Wednesday, March 08, 2006

US, RP Recon Troops Attacked In Jolo Island

A Philippine Air Force UH1H flies over Jolo island. Two similar aircrafts carrying RP and US recon troops came under hostile fire Tuesday while on a mission on Jolo island, a stronghold of al-Qaeda-linked Abu Sayyaf group, about 950 south of Manila. (Zamboanga Journal)


ZAMBOANGA CITY (Zamboanga Journal / 08 Mar) US and Philippine soldiers on an aerial reconnaissance mission came under hostile fire on the island of Jolo, about 950 km south of Manila, a known stronghold of the al-Qaeda-linked Abu Sayyaf group, officials said.

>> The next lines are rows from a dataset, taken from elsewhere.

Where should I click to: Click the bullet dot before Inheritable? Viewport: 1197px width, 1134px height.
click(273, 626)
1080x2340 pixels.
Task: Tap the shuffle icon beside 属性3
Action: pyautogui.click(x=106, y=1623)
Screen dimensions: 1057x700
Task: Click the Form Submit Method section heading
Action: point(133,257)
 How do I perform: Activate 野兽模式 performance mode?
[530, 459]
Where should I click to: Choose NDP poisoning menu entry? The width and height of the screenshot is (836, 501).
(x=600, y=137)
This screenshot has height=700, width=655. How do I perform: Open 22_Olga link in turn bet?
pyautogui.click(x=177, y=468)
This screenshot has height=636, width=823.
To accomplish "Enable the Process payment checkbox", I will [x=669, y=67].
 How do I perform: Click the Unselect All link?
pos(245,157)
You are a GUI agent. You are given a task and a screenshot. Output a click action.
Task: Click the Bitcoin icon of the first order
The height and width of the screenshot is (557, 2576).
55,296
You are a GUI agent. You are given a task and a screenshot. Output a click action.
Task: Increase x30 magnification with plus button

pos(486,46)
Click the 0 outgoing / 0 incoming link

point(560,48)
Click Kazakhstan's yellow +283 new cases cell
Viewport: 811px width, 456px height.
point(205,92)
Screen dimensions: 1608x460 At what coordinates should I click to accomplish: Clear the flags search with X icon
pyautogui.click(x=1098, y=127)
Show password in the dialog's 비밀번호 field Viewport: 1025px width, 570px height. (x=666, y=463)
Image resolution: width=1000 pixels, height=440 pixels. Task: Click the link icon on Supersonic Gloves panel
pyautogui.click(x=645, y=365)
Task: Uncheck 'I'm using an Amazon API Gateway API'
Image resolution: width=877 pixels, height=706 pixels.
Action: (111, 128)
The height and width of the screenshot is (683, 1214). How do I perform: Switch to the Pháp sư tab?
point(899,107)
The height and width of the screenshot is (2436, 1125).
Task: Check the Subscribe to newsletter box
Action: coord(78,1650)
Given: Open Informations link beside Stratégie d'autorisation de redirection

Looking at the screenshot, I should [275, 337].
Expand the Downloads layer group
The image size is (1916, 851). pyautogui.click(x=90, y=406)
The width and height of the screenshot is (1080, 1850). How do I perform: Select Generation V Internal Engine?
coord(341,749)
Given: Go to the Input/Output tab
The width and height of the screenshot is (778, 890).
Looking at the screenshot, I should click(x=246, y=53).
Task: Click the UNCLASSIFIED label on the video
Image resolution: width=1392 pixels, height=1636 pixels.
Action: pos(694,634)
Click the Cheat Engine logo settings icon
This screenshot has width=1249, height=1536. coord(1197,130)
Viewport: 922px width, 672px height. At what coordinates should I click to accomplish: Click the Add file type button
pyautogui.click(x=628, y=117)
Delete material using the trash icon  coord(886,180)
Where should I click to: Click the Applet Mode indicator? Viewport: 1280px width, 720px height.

Officials said one of the two Philippine military UH1H choppers was hit, but no serious damage to the aircraft or passenger casualties had been reported.

The two choppers, carrying undetermined number of US and Filipino troops, were conducting aerial reconnaissance flight late Tuesday afternoon over, when the aircrafts came under fire over Buanza village on Jolo.

Officials said one chopper had bullet holes on its main rotor blade.

No groups claimed responsibility for the attack, but the area is a known stronghold of the Abu Sayyaf group, blamed for the series of terrorism and kidnappings for ransom in the southern Philippines.

Aside from the Abu Sayyaf, renegade members of the former rebel group Moro National Liberation Front are also active on the island and are known to attack Filipino security forces.

It was the first time that US troops were attacked on Jolo, where both Filipino and American forces just finished a joint antiterrorism drill dubbed as Balikatan 2006, which means shoulder-to-shoulder.

It was not immediately known if the US soldiers were the target in the attack, but it sent a strong signal to Washington that the war on terror in the Philippines is far from over.

And the military efforts to defeat terrorism were severely affected by the political situation in Manila, where security forces had been kept busy in fighting threats by right-wing soldiers and communist insurgents and leftist and militant groups to unseat President Gloria Arroyo.

Political opposition and coup plotters accused Arroyo of rigging last year's polls and charged her of plunder, which she survived, but calls for her to resign is mounting. Arroyo said she won the elections fair and square against her closest rival Fernando Poe, and that she is the best person to run the country.

Last month, Arroyo declared a state of emergency, but lifted this a week later after crushing a supposed coup plot by rebel soldiers.